TEXT:
A man whose thinking has not been shackled by the restrictions of science can say, “This sunset is beautiful.” A scientist cannot not, not if he is thinking as a scientist. Beauty has no physical definition, the only kind allowable in the sciences. (I confess that in my ancient chemistry classes we accepted as the unit of beauty the millihelen, defined as “that amount of beauty necessary to launch one ship.”)

Trouble begins when one tries to stretch a system beyond its premises. Here we come to scientism, as distinct from science. A great many people, some of them scientists, want science to explain everything whatever. This of course is the function of a religion.

Scientism, like other varieties of political correctness, is de rigueur among much of the cognitive or approximately cognitive elite, and has been inculcated in the populace by endless repetition. The credo runs roughly Big Bang, stars form, planets, oceans, life, evolution, Manhattan. Acceptance—unexamined acceptance—of scientism is now regarded as evidence of right thinking. Most who accept it have no idea what they are accepting, but they know that it is the proper thing to do.

For much of the public, this is a sort of religion by Disney, the Force Be With You, with an origin of of the universe that, well, you know, the scientists understand it, and we are evolving upward and onward into like, better beings and all. And death? Let us speak of other things.

RECORD EXTRACTS:
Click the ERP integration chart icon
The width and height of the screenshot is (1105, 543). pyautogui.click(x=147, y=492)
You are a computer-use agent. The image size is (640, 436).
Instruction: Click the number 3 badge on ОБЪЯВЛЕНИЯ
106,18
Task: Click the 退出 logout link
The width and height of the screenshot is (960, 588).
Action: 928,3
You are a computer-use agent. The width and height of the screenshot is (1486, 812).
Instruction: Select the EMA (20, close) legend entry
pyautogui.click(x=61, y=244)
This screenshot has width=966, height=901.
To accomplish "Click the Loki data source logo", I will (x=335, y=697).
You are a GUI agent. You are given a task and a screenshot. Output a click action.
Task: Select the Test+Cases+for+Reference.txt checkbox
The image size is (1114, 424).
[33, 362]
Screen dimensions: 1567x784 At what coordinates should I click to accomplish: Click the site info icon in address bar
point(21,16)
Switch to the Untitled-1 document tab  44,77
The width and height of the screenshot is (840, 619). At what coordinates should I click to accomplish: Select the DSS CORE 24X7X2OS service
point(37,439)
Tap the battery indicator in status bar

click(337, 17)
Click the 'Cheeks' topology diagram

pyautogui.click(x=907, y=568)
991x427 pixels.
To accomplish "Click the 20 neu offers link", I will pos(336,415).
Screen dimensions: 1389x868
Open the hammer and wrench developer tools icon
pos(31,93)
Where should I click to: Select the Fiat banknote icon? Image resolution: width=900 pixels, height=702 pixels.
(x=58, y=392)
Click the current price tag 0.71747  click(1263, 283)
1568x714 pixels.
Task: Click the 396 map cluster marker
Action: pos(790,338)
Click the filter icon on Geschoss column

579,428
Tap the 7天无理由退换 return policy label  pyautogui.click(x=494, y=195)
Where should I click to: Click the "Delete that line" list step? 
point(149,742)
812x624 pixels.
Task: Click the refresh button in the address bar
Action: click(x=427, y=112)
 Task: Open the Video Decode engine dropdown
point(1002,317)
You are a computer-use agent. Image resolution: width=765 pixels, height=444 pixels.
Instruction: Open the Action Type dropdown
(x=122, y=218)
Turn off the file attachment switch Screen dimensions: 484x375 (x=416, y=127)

JOB: Pick up the essay on science and scientism after its last sentence and carry it forward. Nothing in the items is needed for this.

RESPONSE TO THE EXERCISE:
Here we come to Mr. Khan’s scientist who (as distinct from Mr. Khan) wants to remove Christians from the practice of science. A religion, however manqué, cannot brook any doubt whatever. A Christian cannot say, well, maybe Jesus was the son of God, but maybe Mary wasn’t a virgin after all. If he does, his faith no longer serves its function of providing certainty. Any doubt threatens the whole edifice.

So with scientism. Serious believers cannot abide heresy. The need to believe, to protect the edifice, is most commonly seen regarding the theory of evolution, any questioning of which results not in answers, but in fury.

The acolytes of scientism invariably see the enemy as Creationism, which they correctly if not consciously recognize as a competing religion. Thus the desire to remove believers in any religion from scientific posts. Thus the pathological outrage that arises if the schools of Kansas want to mention Biblical Creation. Why? Obviously doing so would not result in the burning of laboratories or crucifixion of chemists, and would be unlikely to discourage a kid from going into the sciences. This doesn’t matter. Heresy cannot be allowed.

Scientism is part of the curious culture-wide campaign to remove any trace of religion from public life. It is the equivalent of the Christian iconoclasm of the late Roman times: we must tear down the statues of those pagan gods. The purposes are identical.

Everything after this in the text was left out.